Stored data
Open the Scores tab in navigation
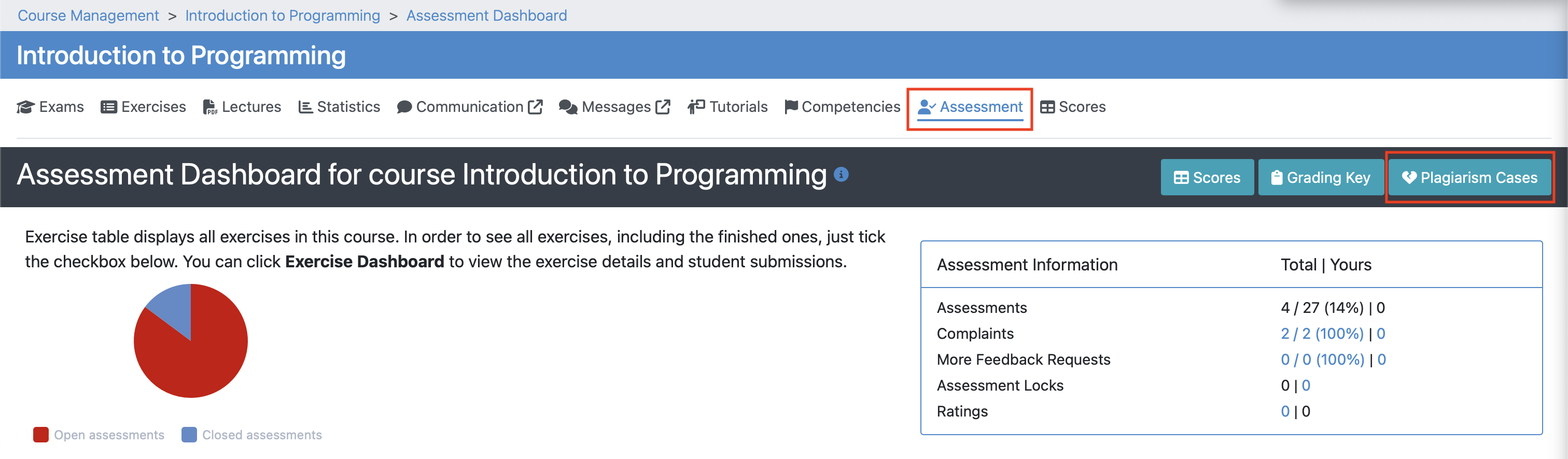1073,107
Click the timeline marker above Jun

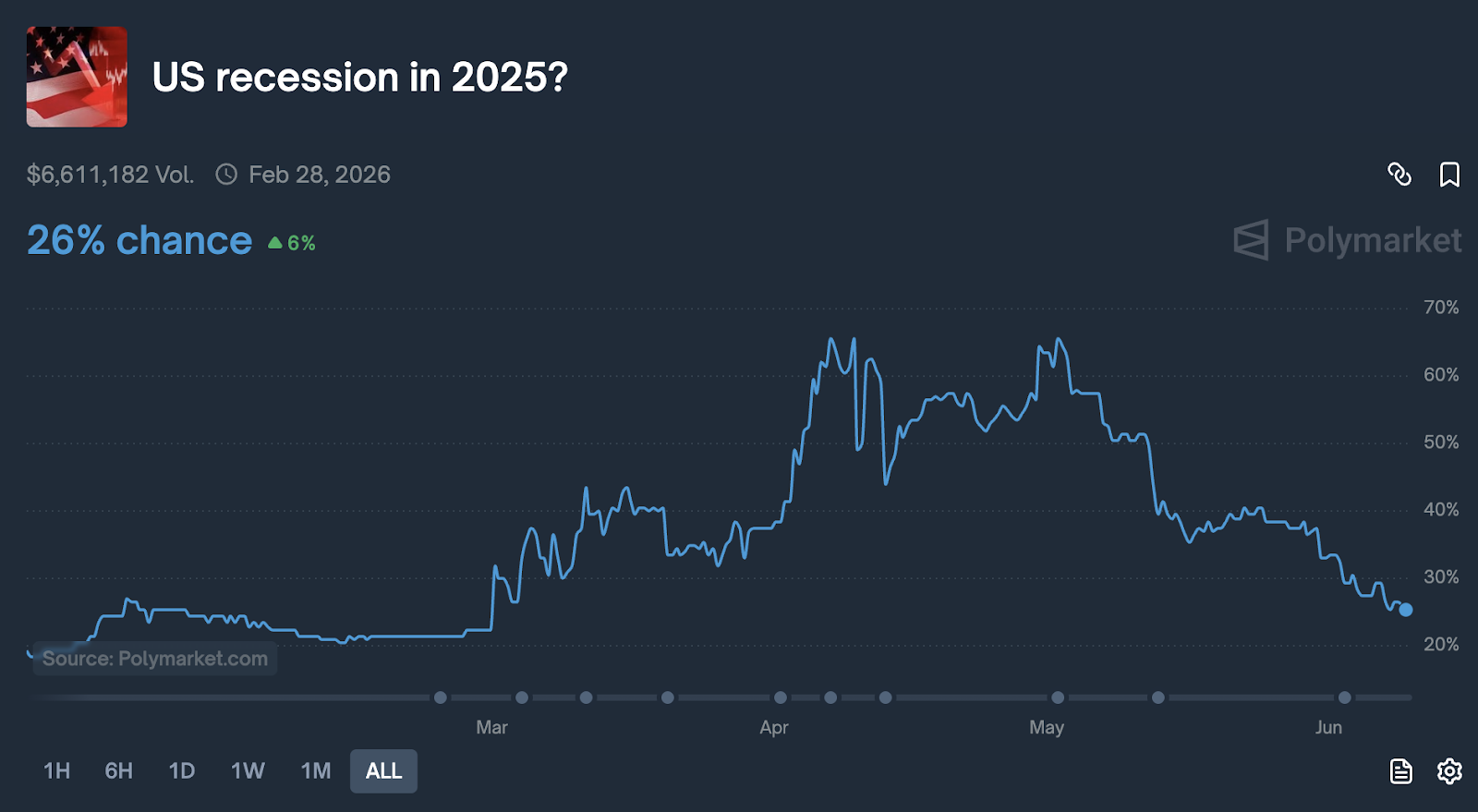click(1345, 697)
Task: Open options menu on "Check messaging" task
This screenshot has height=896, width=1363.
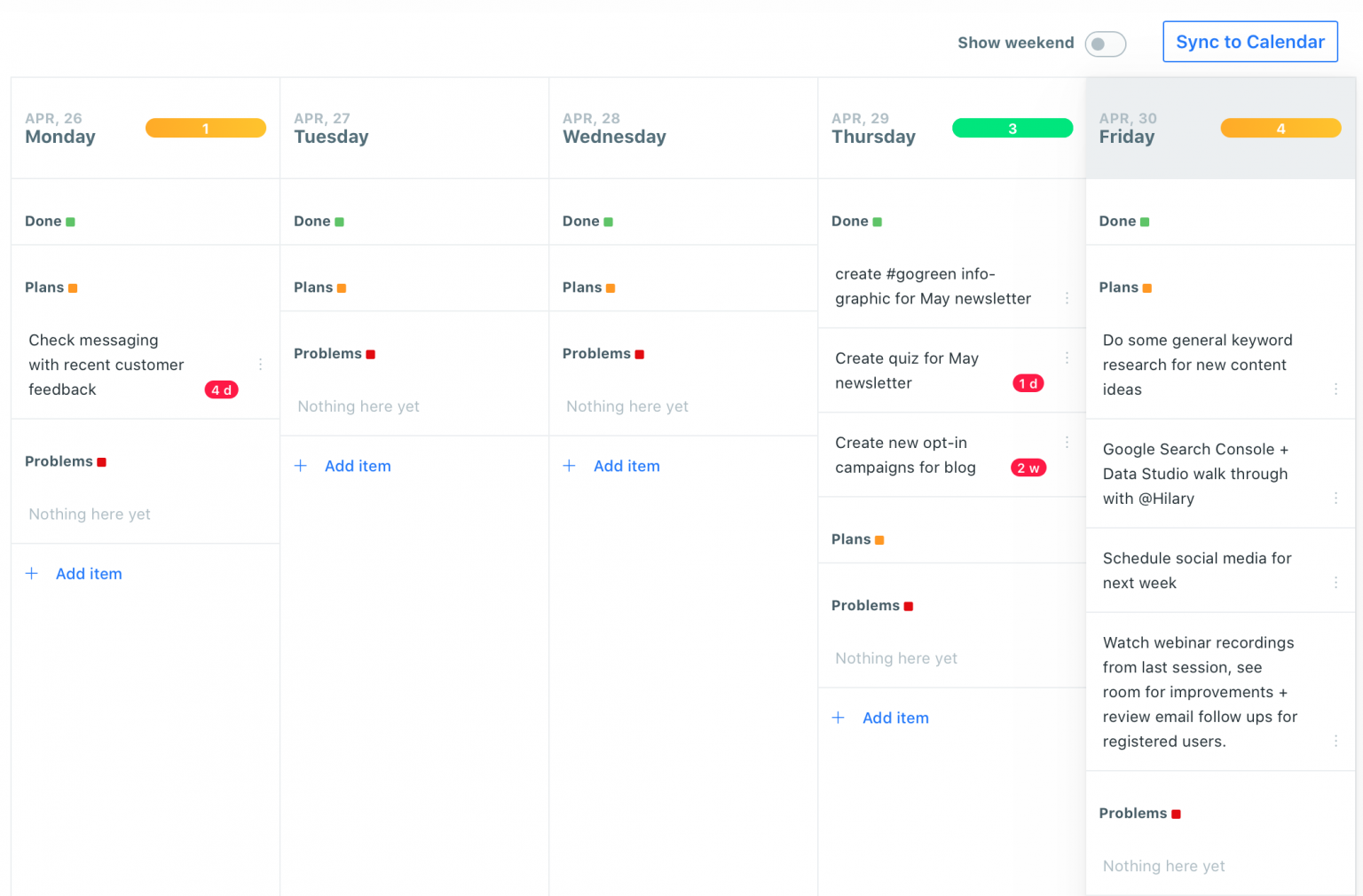Action: 260,364
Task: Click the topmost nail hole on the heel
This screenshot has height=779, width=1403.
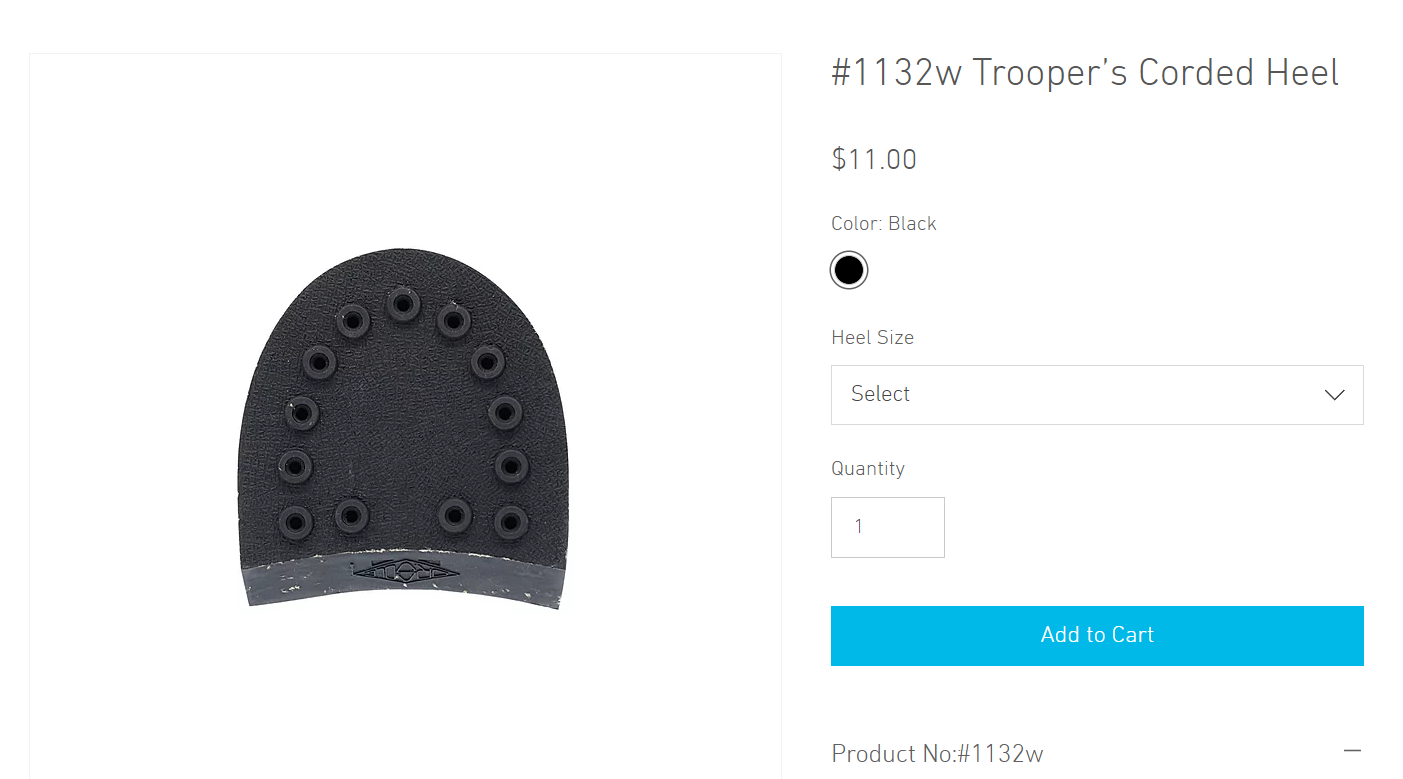Action: pyautogui.click(x=403, y=302)
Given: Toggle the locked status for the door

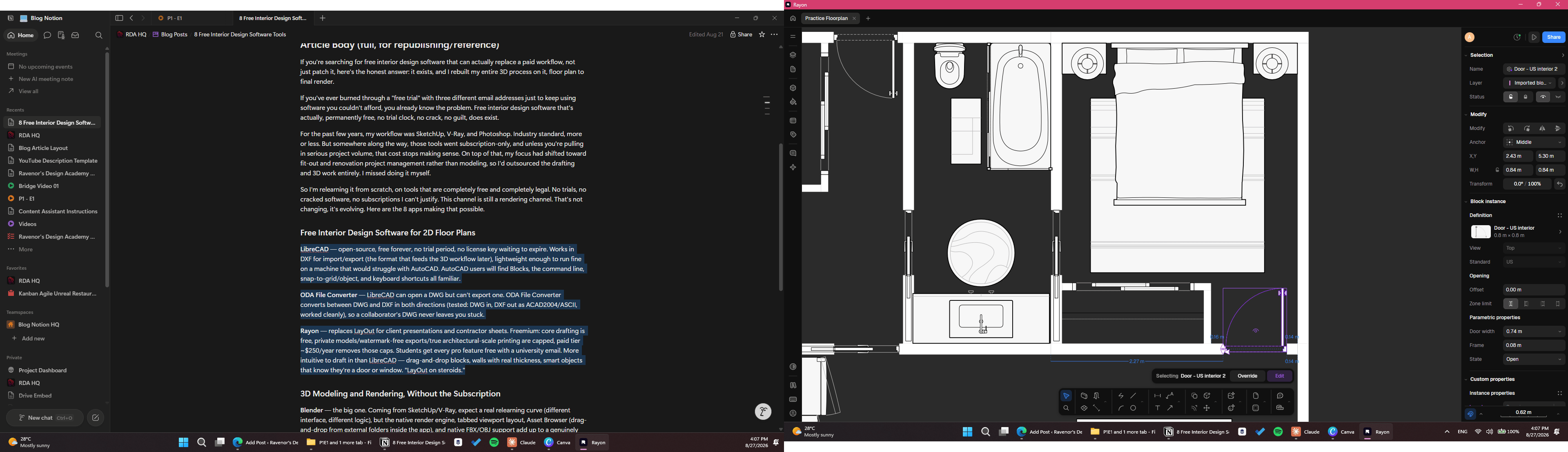Looking at the screenshot, I should click(1526, 97).
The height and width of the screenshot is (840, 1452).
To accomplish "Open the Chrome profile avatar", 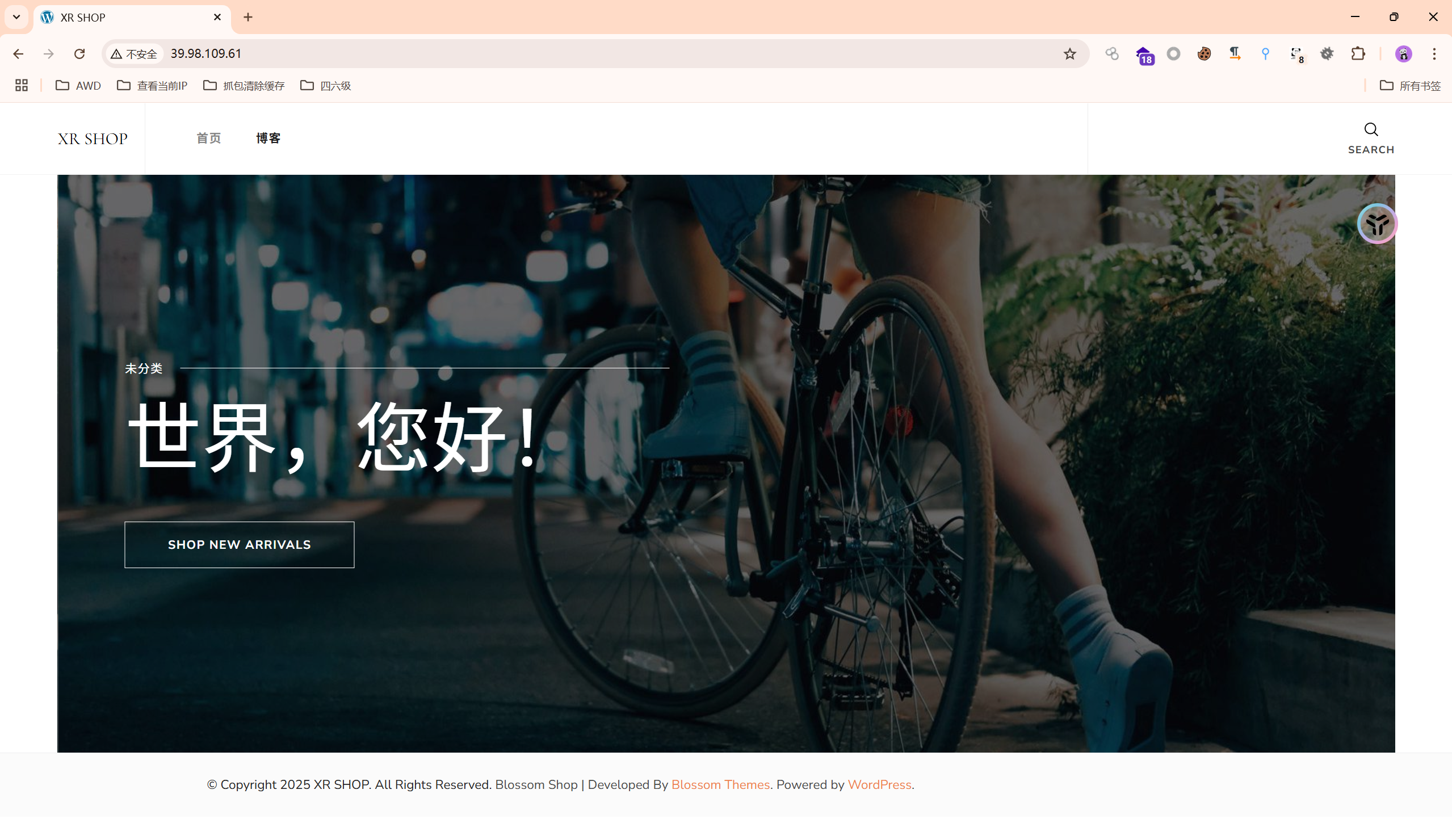I will click(1403, 54).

EXERCISE DIRECTIONS —
Look through the records and gather each line with the word "Task".

WRITTEN RESPONSE —
Task: Open options menu on "Check messaging" task
Task: Click the topmost nail hole on the heel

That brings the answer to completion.